* **GIVEN DATA**:
_ _ _ _

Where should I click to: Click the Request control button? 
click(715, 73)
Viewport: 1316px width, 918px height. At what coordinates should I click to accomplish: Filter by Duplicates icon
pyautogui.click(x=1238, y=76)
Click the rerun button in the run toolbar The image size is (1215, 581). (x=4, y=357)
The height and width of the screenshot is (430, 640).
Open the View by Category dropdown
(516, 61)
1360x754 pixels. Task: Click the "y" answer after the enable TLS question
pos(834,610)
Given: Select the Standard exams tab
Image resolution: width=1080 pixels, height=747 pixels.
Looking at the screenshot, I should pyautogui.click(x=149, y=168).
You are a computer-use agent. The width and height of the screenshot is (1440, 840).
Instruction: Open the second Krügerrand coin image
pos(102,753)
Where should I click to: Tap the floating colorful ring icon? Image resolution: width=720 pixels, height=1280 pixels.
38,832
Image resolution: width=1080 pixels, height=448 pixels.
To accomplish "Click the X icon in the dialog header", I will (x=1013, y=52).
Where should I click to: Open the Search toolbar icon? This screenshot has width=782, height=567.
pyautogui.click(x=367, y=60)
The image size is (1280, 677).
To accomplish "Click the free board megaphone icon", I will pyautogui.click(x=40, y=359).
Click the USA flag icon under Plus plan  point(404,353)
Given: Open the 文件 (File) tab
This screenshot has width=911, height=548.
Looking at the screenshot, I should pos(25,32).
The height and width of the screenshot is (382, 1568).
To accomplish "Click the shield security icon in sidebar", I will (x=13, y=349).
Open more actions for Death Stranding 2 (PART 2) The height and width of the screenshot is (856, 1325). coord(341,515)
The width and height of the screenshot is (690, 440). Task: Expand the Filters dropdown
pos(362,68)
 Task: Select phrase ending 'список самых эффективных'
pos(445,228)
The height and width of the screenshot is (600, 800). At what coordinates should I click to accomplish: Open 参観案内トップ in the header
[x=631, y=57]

_ _ _ _

* **PROBLEM TO WORK ON**:
Please retype exactly, and only, the lines starting at the one that contains "Open more actions" and ending with the last line of the material.

* **YOUR SOLUTION**:
Open more actions for Death Stranding 2 (PART 2) The height and width of the screenshot is (856, 1325). coord(341,515)
The width and height of the screenshot is (690, 440). Task: Expand the Filters dropdown
pos(362,68)
 Task: Select phrase ending 'список самых эффективных'
pos(445,228)
The height and width of the screenshot is (600, 800). At what coordinates should I click to accomplish: Open 参観案内トップ in the header
[x=631, y=57]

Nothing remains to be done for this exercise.